* _Document segment_:
[Start of Attachment]

RepliFate’s scientific objectives are organized in four main blocks: Understand, Drive, Respond and Target. These blocks address different aspects with the overarching objective of exploring how DNA replication influences cell identity, response to stress and cancer. In most cases, the fellows have been working in the groups for less than 1 year. Up to now we have carried out mostly preliminary studies and experiments to establish the systems to study the specific questions that we want to address in the next two years.
Within Understand we have made progress in the identification of new substrates of E3 ubiquitin ligases involved in the control of DNA replication and genome stability. Further, we are working on the purification of enzymes of the ubiquitin pathway with functions in DNA replication to carry out structure-function studies of these enzymes. Finally, we are also analyzing how blocking DNA replication is sensed by the replication stress response leading to the activation of specific responses to maintain genome stability.
Drive deals with the changes in DNA replication related to cell identity. We are interested in understanding how the replication machinery changes in different chromatin environments using multiple cellular models in specific chromatin contexts. In addition, we are exploring the roles of DNA replication in cell fate decision by studying the primed-to-naïve transition in mouse embryonic stem cells, as well as the totipotency-multipotency transition in embryonic development. We focus on enzymes that control chromatin structure during DNA replication and in regulatory regions in our genome with a potential role in the process.
In Respond we tackle how the changes in DNA replication are connected to the inflammatory response and the malignant transformation. We are studying the release of nuclear DNA to the cytoplasm and the activation of the inflammatory response induced by this DNA. To that end we are generating cellular models where alterations in DNA replication induce the release of nuclear DNA and we are analysing how the inflammatory response contributes to cell fitness in cancer models that also present higher levels of cytosolic DNA.
Target has the objective of developing assays and identifying drugs against new potential targets in cancer treatment. To achieve this goal, we are establishing new cellular and mouse cancer models using candidate genes involved in colon cancer generation. In addition, we are generating new cellular models deficient in DNA repair pathways to conduct CRISPR screenings to identify synthetic lethal interactions in these DNA repair pathways. Finally, we are setting up the conditions to screen for drugs targeting different proteins involved in the maintenance of genome stability.

[End of Attachment]

* _Supplied entries_:
[Start of Attachment]

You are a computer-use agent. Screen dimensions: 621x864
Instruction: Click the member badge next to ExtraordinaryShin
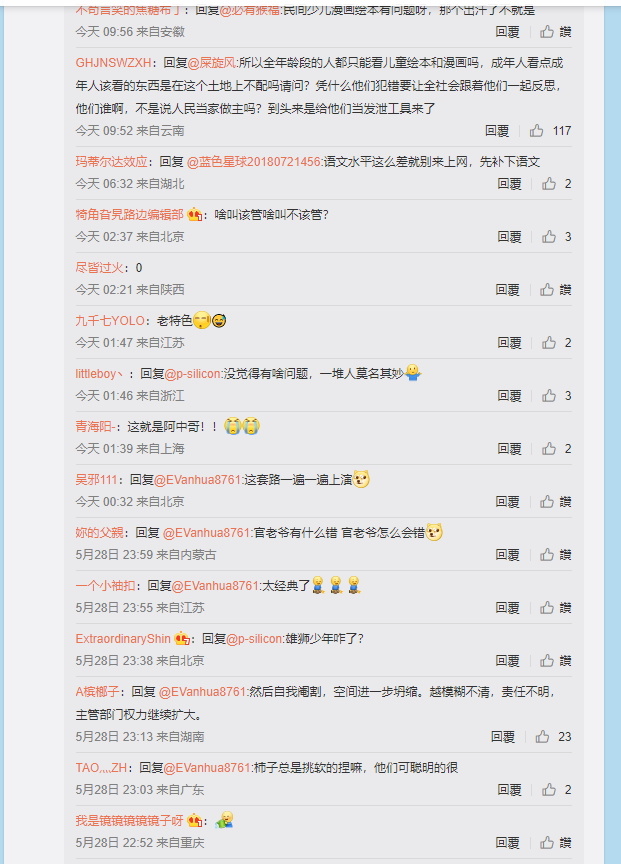182,639
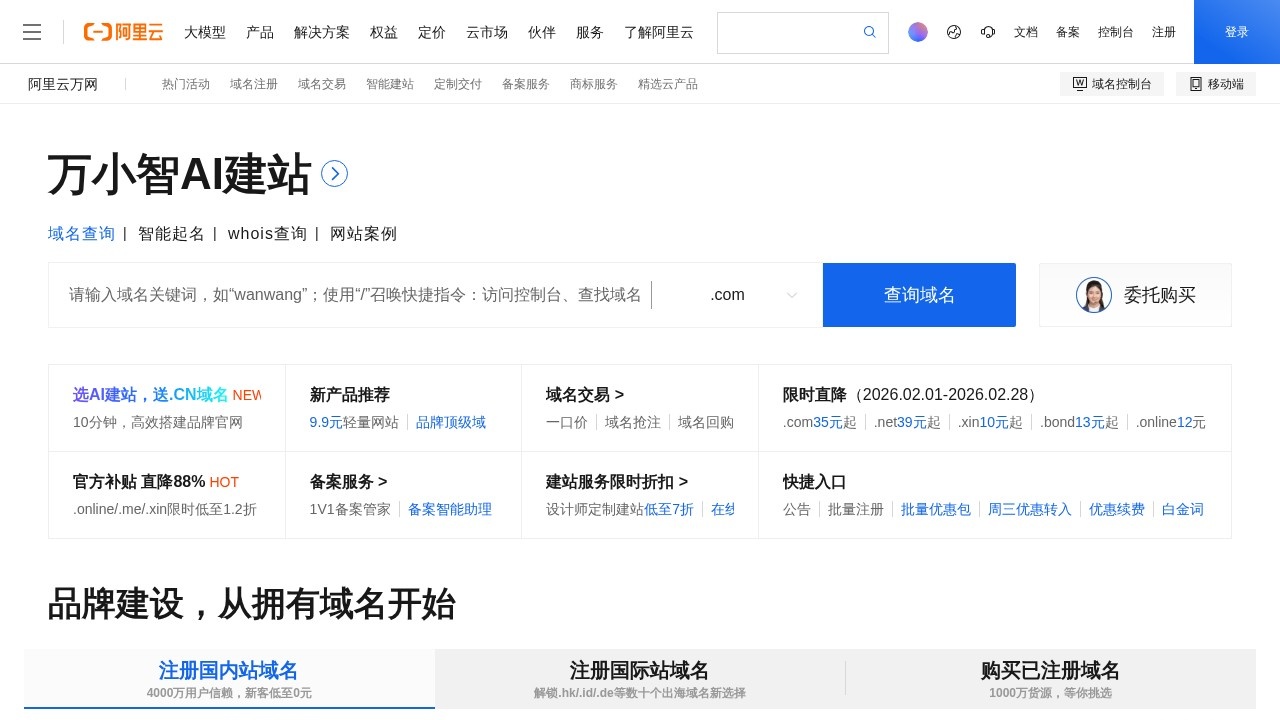Click the search magnifier icon
Screen dimensions: 1280x720
868,32
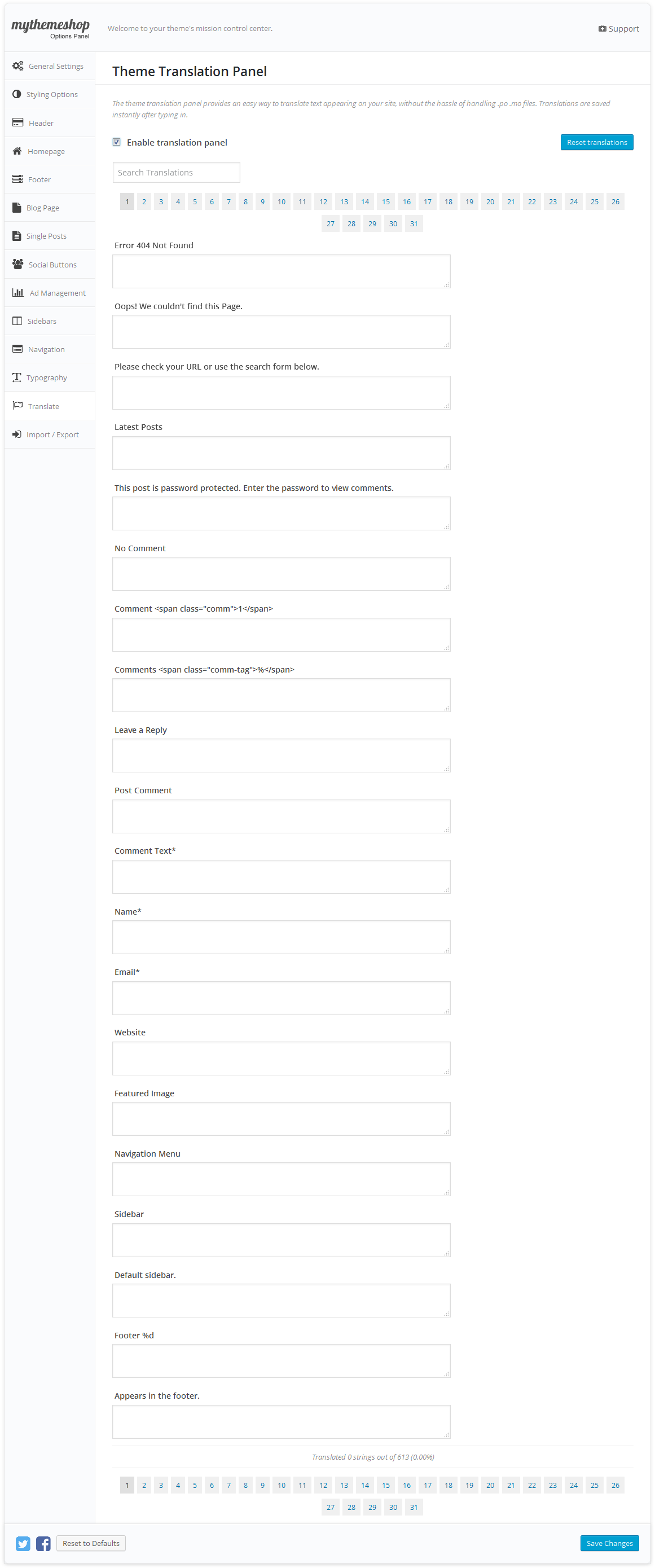
Task: Click the Import / Export arrow icon
Action: [16, 434]
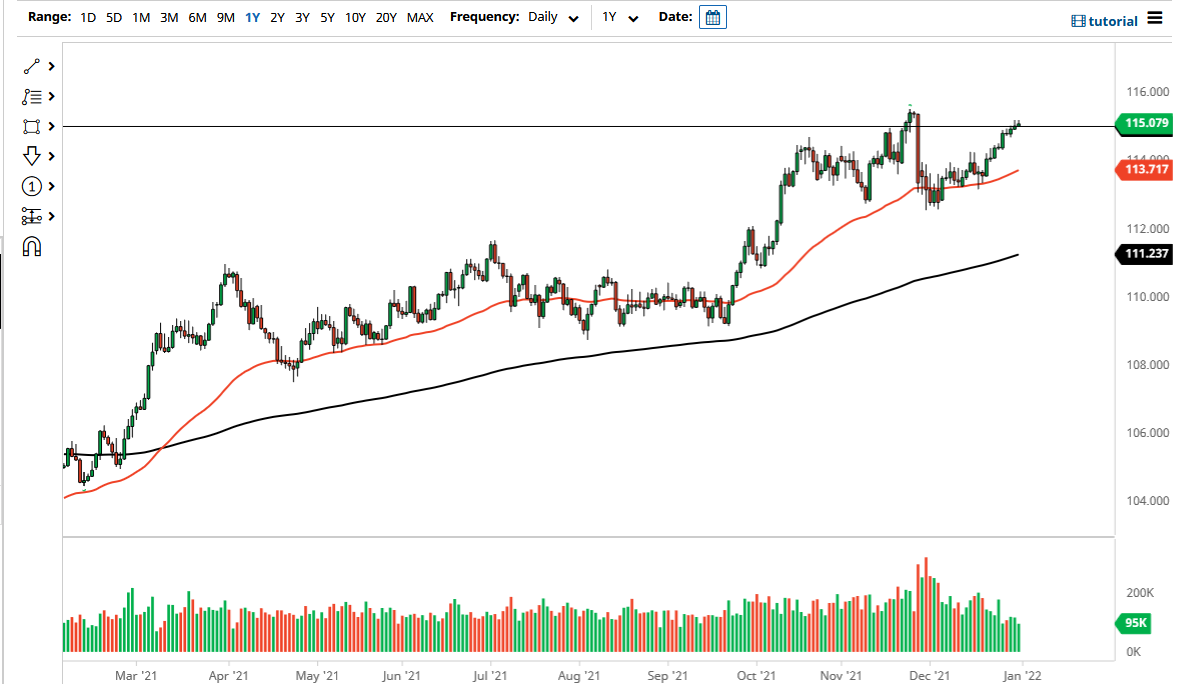The width and height of the screenshot is (1177, 684).
Task: Select the multi-line annotation tool
Action: point(33,96)
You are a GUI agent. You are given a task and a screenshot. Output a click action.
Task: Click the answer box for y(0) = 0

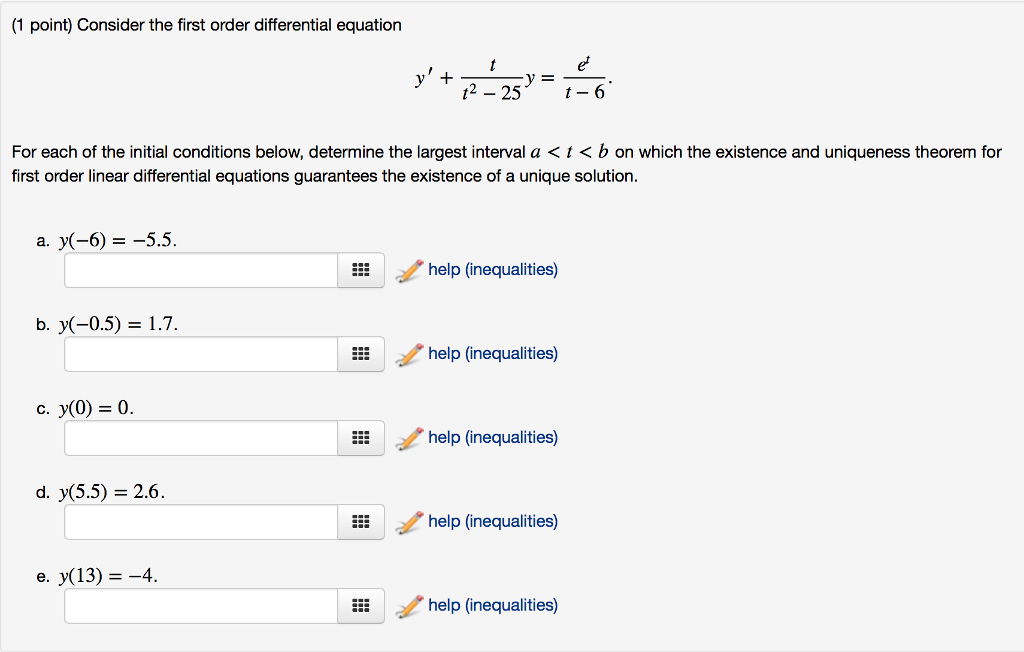(x=200, y=438)
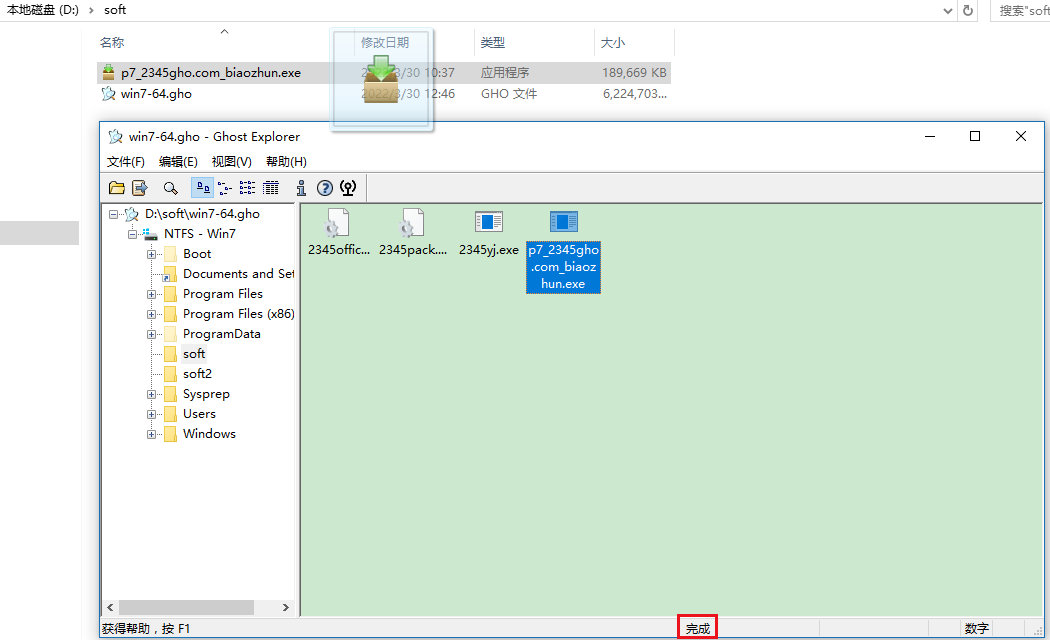
Task: Sort by the 修改日期 column header
Action: pos(385,43)
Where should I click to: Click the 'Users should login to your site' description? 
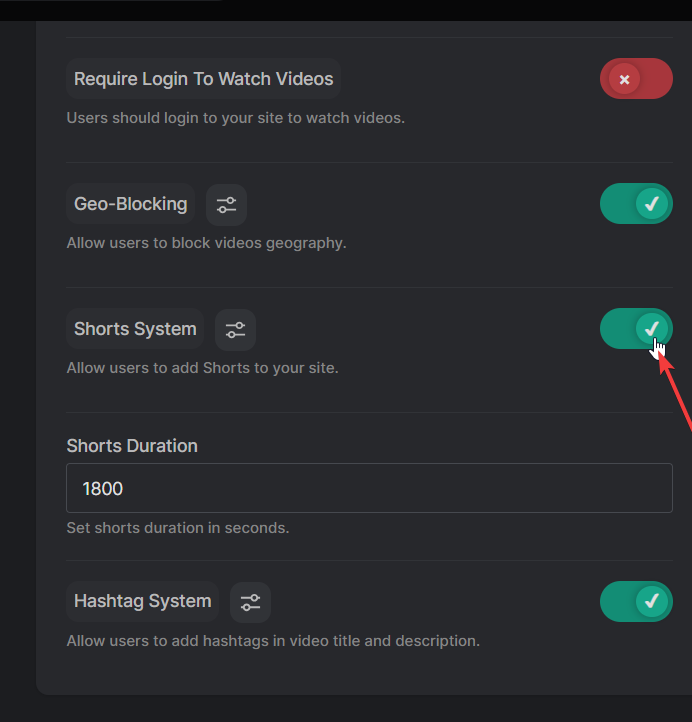235,118
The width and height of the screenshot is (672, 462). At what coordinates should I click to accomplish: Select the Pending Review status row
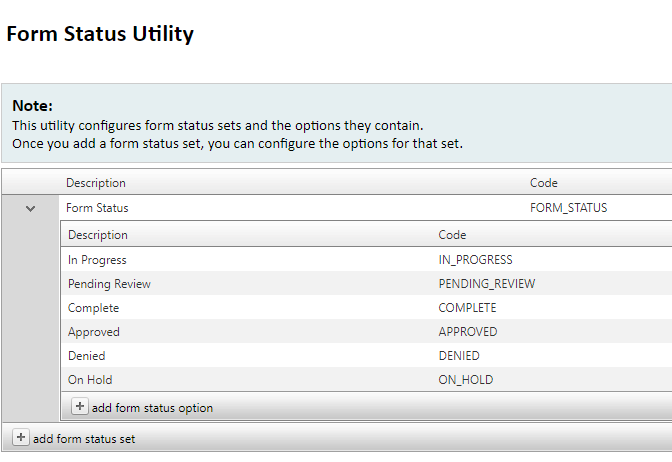coord(366,283)

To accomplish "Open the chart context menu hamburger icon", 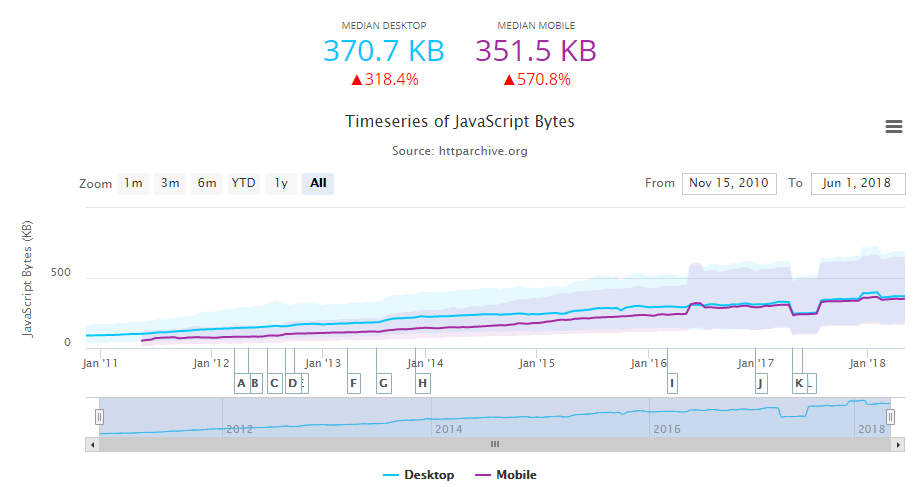I will [x=894, y=126].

[End of Attachment]

* _Problem statement_:
Reproduce the passage on RepliFate's scientific objectives word for word, starting with "Within Understand we" and going on through "maintain genome stability.".

* _Response box_:
Within Understand we have made progress in the identification of new substrates of E3 ubiquitin ligases involved in the control of DNA replication and genome stability. Further, we are working on the purification of enzymes of the ubiquitin pathway with functions in DNA replication to carry out structure-function studies of these enzymes. Finally, we are also analyzing how blocking DNA replication is sensed by the replication stress response leading to the activation of specific responses to maintain genome stability.